BEIJING (Reuters) - Chinese industrial firms continued to ramp up production in the fourth quarter, a private survey on Wednesday showed, but growth in wages and hiring slowed in a further sign of cooling momentum in the world’s second-biggest economy.
The quarterly survey of thousands of Chinese firms by China Beige Book International (CBB) showed “old economy” firms in the commodities sector sustained an increase in net capacity and production.
Overall, wages and hiring ebbed in the December quarter, with the retail sector suffering the biggest blow on weak revenue, a hiring slowdown and worsening cash flow.
The results reinforce views that China’s economy will slacken in 2018 after posting better-than-expected 6.9 percent growth through the first-three quarters of this year in the run-up to a key meeting of the ruling Communist Party.
For much of this year activity was supported by robust exports and a construction boom, thanks to a government-led infrastructure spending spree. But a relentless crackdown on debt risks has started to weigh on the economy.
“If you expect a noticeable slowdown in 2018, the first post-Congress returns support those expectations,” CBB said of its fourth quarter findings.
Performance in the retail sector lagged that of other industries, the survey showed, despite Beijing’s efforts to restructure growth towards domestic consumption from years of overreliance on exports and credit-intensive investment.
Authorities are in the second year of an extended campaign to foster sustainable growth by reducing high levels of debt across the economy, particularly targeting speculative lending in the financial sector and the housing market.

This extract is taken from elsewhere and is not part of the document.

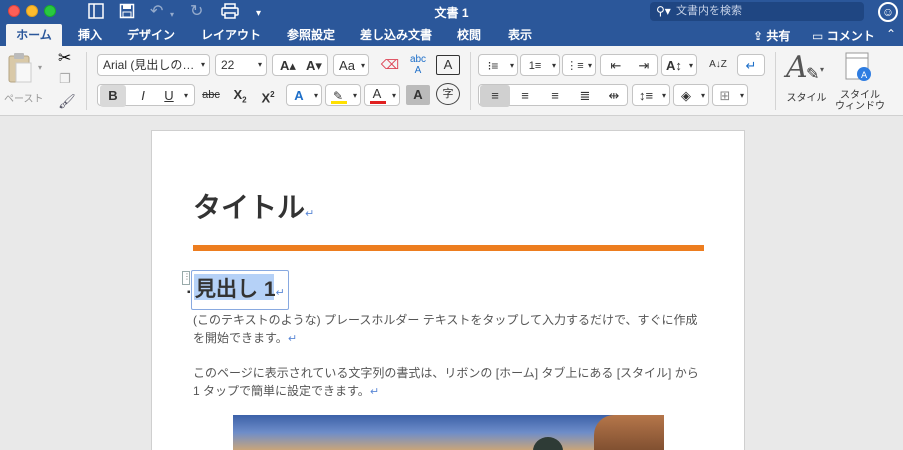  Describe the element at coordinates (169, 96) in the screenshot. I see `underline-icon: U` at that location.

While fourth quarter corporate borrowing fell from the third, and banks sold fewer ‘shadow banking’ investment products, average lending rates fell for a second quarter in a row, CBB said, underscoring the mixed results from the deleveraging process.
CBB highlighted weakness in the auto retail segment, where growth is slowing from a high base, while apparel and luxury goods saw rapid inventory growth, which could point to future weakness.
The fourth quarter survey again showed little evidence of supply-side reform, with industrial commodity firms adding net capacity and ramping up production, as well as boosting their payrolls.
Beijing said last week that it will push forward structural supply-side reform that saw outdated capacity taken offline, including surpassing a target for cutting 50 million tonnes of steel capacity this year.
Commodity firms added net capacity for the last seven quarters, according to the CBB survey, in line with official data showing rising output in many sectors.
CBB also said that China will not export inflation into the global economy as sales prices are slowing and commodities prices are unlikely to extend their current upward trajectory.